Understanding some key characteristics of humans and of methodologies, the team can look around, introspect, and construct a best first guess as to what conventions and policies might work well for them, suiting their own strengths and weaknesses.
Mapping Methodology to Ecosystem
The people on the teams will naturally reexamine and adjust their conventions over time, periodically or whenever a major event changes their ecosystem (as when a particularly influential individual joins or leaves the organization).
The set of conventions and policies I refer to as the team's methodology. As we shall see in the next chapter, a methodology is a personal thing, "a social construction" to quote Ralph Hodgson.
Considering the methodology as the team's own social construction is useful. It highlights that no boxed methodology will work straight out of the box. The team will have to adapt both themselves and the methodology to work together, to create their own, local, effective ecosystem.
Ecosystems and methodologies have this interesting characteristic in common: If the team constructs many, complicated rules for themselves, they tie themselves to a narrow ecological niche.
However, narrow ecological niches are notoriously fragile, and the market has a nasty habit of changing the terrain around a company. The many rules that give effective behavior in one ecological terrain are ill-suited for another terrain.
In biology, we use the word "extinct." In bursiness, the phrase is "go out of business."
If, on the other hand, the team creates and periodically updates a few, well-placed guidelines, they can draw on the intelligence, pride-in-contribution, communication and spontaneity of their members. The people will adapt those guidelines to the situation at hand, achieving robust behavior in the face of technological, social and market surprises. Dee Hock, designer of the highly-decentralized VISA system in th 1960s and 1970s, wrote (Hock, 1999):
"Simple, clear purpose and principles give rise to complex, intelligent behavior. Complex rules and regulations give rise to simple,stupid behavior."
And What Should I Do Tomorrow?
Walk around your place of work. Notice
· The convection currents of information,
· The drafts
· The information radiators
· The separate communities of practice
· The background conversation complimenting or denigrating other groups in the organization
See
· How you can improve the flow of information and reduce the erg-seconds required to detect and transmit critical information
· If you can colocate your team, or
· If you can partition the project so that teams are located around their communication needs
Try
· Removing partitions between people
· Pair programming
· Arranging for daily visits between programmers and business experts
· Micro-touch intervention (people making small changes that they don't mind making, but which result in their pulling more in the same direction)
· Listening to the words of someone in a different professional specialty according to their cultural norms, not your own
· Translating between two subcultures in their own cultural terms
Observe the interaction between your methodology's rules and your project's ecosystem. Note the fits and the misfits, and the influence of a few, key individuals.
Consider what conventions or policies might improve the way in which your group gets things done. They may be conventions about seating, tools, working hours, process, lighting, meetings, anything.

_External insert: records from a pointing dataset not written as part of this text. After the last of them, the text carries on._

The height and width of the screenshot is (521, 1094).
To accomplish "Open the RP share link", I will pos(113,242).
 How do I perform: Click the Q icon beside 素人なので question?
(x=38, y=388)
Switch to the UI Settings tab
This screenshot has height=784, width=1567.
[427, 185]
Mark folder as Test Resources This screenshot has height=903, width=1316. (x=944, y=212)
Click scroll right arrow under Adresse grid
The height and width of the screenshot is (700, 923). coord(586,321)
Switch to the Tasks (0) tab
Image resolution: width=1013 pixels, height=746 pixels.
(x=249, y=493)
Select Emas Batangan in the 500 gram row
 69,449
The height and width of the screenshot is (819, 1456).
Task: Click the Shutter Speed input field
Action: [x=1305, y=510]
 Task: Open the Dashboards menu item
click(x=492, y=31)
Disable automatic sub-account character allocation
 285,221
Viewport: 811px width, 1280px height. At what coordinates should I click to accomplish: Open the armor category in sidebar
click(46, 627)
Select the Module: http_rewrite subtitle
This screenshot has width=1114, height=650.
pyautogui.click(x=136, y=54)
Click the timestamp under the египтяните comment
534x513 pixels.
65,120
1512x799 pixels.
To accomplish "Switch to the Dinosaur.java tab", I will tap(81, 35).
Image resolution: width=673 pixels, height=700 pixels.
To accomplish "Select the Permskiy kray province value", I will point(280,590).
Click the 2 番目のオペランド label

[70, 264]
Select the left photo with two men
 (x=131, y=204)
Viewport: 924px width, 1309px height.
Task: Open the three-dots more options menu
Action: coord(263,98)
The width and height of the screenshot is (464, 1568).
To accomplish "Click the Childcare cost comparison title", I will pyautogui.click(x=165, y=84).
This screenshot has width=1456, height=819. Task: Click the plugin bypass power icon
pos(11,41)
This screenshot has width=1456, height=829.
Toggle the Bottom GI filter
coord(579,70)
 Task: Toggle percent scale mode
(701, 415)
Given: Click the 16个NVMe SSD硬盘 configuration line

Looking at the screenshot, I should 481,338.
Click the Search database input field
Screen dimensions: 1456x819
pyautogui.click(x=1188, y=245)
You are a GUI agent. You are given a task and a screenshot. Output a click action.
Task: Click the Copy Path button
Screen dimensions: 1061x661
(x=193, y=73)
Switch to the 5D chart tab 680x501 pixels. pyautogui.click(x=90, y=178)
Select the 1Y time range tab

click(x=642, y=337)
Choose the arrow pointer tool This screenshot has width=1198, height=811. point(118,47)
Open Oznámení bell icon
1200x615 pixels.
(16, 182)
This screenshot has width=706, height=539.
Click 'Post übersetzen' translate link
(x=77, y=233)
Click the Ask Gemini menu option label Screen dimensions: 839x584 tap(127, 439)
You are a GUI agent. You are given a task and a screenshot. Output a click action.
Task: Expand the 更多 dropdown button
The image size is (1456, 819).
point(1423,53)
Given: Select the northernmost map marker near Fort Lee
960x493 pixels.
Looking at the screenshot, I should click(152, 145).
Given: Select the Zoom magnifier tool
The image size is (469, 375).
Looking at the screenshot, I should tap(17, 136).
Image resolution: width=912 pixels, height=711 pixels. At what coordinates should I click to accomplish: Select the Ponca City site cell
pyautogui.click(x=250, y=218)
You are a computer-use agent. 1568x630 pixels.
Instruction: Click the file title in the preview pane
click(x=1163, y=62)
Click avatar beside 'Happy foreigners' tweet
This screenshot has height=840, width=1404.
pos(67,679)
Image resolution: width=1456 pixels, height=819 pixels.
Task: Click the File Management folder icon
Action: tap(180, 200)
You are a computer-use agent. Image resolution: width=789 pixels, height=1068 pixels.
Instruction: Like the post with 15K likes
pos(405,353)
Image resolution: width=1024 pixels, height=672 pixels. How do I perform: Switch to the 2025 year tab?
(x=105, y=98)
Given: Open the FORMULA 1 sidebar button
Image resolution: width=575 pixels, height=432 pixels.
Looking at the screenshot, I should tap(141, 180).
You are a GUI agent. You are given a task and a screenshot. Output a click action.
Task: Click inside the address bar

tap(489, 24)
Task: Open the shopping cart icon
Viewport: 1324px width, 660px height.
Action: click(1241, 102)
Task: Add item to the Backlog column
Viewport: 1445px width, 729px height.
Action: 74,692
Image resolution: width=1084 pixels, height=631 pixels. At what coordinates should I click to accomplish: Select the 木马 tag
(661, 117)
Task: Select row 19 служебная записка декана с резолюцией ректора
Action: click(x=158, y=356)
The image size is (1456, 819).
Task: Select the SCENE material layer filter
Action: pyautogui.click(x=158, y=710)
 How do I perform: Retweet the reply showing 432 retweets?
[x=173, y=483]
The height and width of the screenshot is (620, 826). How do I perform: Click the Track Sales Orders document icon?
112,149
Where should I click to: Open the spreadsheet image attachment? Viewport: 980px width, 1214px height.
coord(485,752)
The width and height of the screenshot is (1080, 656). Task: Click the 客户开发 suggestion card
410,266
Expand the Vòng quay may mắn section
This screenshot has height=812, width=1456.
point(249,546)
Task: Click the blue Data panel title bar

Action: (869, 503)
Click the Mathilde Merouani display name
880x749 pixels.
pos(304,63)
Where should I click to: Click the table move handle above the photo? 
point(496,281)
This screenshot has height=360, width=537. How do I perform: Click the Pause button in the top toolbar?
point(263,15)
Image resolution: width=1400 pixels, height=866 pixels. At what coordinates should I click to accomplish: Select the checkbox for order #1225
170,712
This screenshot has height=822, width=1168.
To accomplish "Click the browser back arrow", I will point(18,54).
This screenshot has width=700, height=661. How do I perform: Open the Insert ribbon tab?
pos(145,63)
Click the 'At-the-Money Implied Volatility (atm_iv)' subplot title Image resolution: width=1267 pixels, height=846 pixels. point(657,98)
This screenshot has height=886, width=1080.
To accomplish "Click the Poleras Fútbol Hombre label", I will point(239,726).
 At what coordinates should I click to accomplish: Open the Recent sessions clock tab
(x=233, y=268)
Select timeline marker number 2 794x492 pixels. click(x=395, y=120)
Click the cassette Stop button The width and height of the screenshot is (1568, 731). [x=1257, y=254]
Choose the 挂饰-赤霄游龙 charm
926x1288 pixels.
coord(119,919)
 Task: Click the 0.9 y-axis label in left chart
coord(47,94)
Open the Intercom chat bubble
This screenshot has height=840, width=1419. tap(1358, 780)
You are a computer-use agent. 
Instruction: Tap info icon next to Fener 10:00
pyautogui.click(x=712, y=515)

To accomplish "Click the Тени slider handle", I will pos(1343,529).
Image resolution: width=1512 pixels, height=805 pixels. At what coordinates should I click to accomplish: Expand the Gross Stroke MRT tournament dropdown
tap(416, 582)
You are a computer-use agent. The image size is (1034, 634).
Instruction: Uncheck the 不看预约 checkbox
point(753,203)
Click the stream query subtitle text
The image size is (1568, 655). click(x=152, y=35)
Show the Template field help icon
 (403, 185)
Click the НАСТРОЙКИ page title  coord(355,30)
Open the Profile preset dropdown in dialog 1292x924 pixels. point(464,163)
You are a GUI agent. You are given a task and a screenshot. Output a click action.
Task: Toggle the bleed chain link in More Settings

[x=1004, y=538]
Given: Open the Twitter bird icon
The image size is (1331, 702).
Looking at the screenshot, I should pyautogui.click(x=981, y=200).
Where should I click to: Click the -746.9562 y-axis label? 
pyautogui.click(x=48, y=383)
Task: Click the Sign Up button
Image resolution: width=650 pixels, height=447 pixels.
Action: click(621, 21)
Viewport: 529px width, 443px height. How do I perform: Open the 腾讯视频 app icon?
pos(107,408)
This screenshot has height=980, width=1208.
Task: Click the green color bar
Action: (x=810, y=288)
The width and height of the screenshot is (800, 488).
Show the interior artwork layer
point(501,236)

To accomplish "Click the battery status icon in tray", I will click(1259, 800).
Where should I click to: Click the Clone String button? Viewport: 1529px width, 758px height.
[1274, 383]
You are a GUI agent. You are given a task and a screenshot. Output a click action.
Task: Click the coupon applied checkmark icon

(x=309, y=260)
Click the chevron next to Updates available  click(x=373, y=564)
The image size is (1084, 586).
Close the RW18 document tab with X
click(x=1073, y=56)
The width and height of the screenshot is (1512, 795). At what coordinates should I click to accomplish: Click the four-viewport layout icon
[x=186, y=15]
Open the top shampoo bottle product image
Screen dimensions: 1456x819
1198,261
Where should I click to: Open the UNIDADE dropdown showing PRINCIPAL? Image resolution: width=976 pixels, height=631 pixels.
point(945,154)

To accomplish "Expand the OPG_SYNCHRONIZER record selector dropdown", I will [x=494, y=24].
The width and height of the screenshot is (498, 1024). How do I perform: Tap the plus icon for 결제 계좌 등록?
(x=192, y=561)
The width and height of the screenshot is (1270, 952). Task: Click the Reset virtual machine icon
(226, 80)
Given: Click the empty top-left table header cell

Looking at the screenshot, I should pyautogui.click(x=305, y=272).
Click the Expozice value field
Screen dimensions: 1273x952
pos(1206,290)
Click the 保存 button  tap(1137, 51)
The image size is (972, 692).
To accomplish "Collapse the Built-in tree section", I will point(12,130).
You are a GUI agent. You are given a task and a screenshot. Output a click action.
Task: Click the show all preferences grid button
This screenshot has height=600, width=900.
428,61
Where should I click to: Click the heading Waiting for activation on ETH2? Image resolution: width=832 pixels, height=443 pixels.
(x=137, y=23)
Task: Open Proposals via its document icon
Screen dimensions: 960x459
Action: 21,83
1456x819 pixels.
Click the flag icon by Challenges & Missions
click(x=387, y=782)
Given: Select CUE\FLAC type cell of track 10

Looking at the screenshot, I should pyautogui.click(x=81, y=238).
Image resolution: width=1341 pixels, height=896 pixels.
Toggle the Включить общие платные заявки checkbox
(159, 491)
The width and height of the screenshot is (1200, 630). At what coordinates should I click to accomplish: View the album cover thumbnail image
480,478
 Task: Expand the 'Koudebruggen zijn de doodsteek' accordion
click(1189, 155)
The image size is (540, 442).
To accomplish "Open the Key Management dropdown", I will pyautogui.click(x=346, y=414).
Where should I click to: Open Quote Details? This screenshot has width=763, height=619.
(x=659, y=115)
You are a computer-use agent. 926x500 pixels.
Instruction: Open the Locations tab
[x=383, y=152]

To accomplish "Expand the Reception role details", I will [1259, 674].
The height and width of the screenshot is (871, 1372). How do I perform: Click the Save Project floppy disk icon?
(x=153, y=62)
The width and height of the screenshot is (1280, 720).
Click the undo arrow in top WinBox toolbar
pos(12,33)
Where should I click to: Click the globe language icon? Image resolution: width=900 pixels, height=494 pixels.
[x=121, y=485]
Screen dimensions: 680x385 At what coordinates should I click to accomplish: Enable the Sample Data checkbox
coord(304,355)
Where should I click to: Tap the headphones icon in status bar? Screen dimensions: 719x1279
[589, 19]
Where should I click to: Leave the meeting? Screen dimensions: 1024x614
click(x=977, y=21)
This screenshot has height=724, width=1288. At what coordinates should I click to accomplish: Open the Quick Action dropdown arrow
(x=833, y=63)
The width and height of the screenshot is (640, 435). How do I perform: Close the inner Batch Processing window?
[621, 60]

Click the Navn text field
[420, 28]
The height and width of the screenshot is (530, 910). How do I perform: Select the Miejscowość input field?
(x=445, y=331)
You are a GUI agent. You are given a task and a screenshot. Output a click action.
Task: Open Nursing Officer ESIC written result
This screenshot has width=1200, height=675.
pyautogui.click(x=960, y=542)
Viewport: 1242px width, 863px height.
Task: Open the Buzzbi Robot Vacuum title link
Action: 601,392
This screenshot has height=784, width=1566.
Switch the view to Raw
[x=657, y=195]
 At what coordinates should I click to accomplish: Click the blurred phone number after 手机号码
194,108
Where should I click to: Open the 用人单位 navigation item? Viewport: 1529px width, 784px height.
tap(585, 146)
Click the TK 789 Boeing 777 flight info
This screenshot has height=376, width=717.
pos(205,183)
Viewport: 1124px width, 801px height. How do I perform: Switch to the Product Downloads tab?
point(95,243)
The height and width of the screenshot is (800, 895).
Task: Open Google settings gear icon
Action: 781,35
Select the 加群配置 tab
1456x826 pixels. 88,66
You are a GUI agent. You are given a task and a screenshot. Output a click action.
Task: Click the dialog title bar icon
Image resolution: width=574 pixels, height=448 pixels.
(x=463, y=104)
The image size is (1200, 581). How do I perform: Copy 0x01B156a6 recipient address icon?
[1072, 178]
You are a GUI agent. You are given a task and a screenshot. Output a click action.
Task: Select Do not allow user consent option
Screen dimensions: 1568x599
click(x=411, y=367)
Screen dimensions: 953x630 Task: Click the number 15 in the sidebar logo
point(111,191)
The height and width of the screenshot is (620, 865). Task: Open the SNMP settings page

Do this, and you are half-way to tailoring your methodology to fit your organization.
The purpose of this chapter is to discuss and boil the topic of methodologies it until the rules of the methodology design game, and how to play that game, are clear.
"Methodology Concepts" covers the basic vocabulary and concepts needed to design and compare methodologies. These include the obvious concepts such as roles, techniques, and standards and also less-obvious concepts such as weight, ceremony, precision, stability, and tolerance. In terms of "Levels of Audience" as described in the introduction, this is largely Level 1 material. It is needed for the more advanced discussions that follow.